Creating a Four Digit Display Using 74HC595 Shift Registers

My last experiment was with the three 74HC595s I was using to create the Knightrider effect on 24 leds.  In this experiment I am going to add another 74HC595 and use all four to control four common-cathode seven-segment LED displays.

To duplicate this setup you will need the following hardware:



Connections from Arduino in my setup

Pin 12 of the Arduino goes to pin 5 (the latch pin) on all of the 74HC595 shift registers.  When data is shifted out in serial to the shift registers this pin is first taken low then brought back high once the data has been shifted out and needs to be presented to the outputs of the shift registers.

Pin 11 of the Arduino goes to pin 6 on all of the 74HC595 shift registers.  This pin is clocked for each bit that is shifted in.  This pin is used by the ShiftOut() library function to clock data into the shift registers.

Pin 14 of the Arduino is being used as the Serial Data Input to the shift registers.

In order for the serial data to flow to all four of the shift regisers, pin 9 of shift register 1 (my least significant digit, holding the ones position) will connect to pin 14 of shift register 2 (digit holding the 10's position).  Pin 9 of shift register 2 will feed into pin 14 of shift register 3 (100's digit) and pin 9 of shift register 3 will feed into pin 14 of shift register 4 (1,000's digit).

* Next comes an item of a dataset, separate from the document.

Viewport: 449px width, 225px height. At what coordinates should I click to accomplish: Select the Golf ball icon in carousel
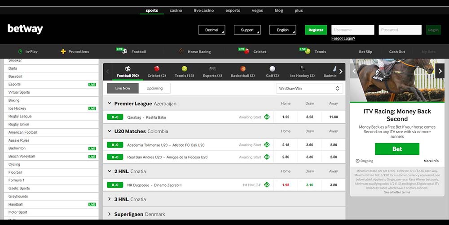tap(272, 69)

Anytime I update the display it will involve four calls to the ShiftOut() routine:

digitalWrite(latchPin, LOW);
shiftOut(dataPin, clockPin, LSBFIRST, digits[digit3]); 
shiftOut(dataPin, clockPin, LSBFIRST, digits[digit2]);
shiftOut(dataPin, clockPin, LSBFIRST, digits[digit1]);
shiftOut(dataPin, clockPin, LSBFIRST, digits[digit0]);
digitalWrite(latchPin, HIGH);

Connections to 7 Segment Display

LED pins A through G connect to pins Q0 through Q6 and DP connects to Q7 via current limiting resistors





Wiring the Display 

Each 7  segment display is going to have 8 resistors associated with it.  I placed those 8 above the display on the breadboard and connected them to the 7 segment in the following order:
DP (pin5), G (pin 10), F (pin9), E (pin 1), D (pin 2), C (pin 4), B (pin 6), A (pin 7).

Once I completed that wiring you might consider applying power to the board and testing by jumpering  5 volts to each resistor and confirming that the appropriate segment lights on your display.

Now that the resistors are in place and connected to the 7 segment displays you can connect the shift registers.  Each 7 segment display is being driven by it's own shift register.  Following the order laid out for the 7 segment display you will connect Q7 to the resistor on DP, Q6 to the resistor on G, Q5 to F, Q4 to E, Q3 to D, Q2 to C, Q1 to B and Q0 to A.

NOTE: A more practical way to have a 7 segment display would be using an Adafruit 0.56 4-digit 7-Segment Display w/I2C backpack and only using two pins on the Arduino.  The backpack also multiplexes the displays so the current requirements are much lower.  This experiment is an exercise in using the shift registers that were already breadboarded.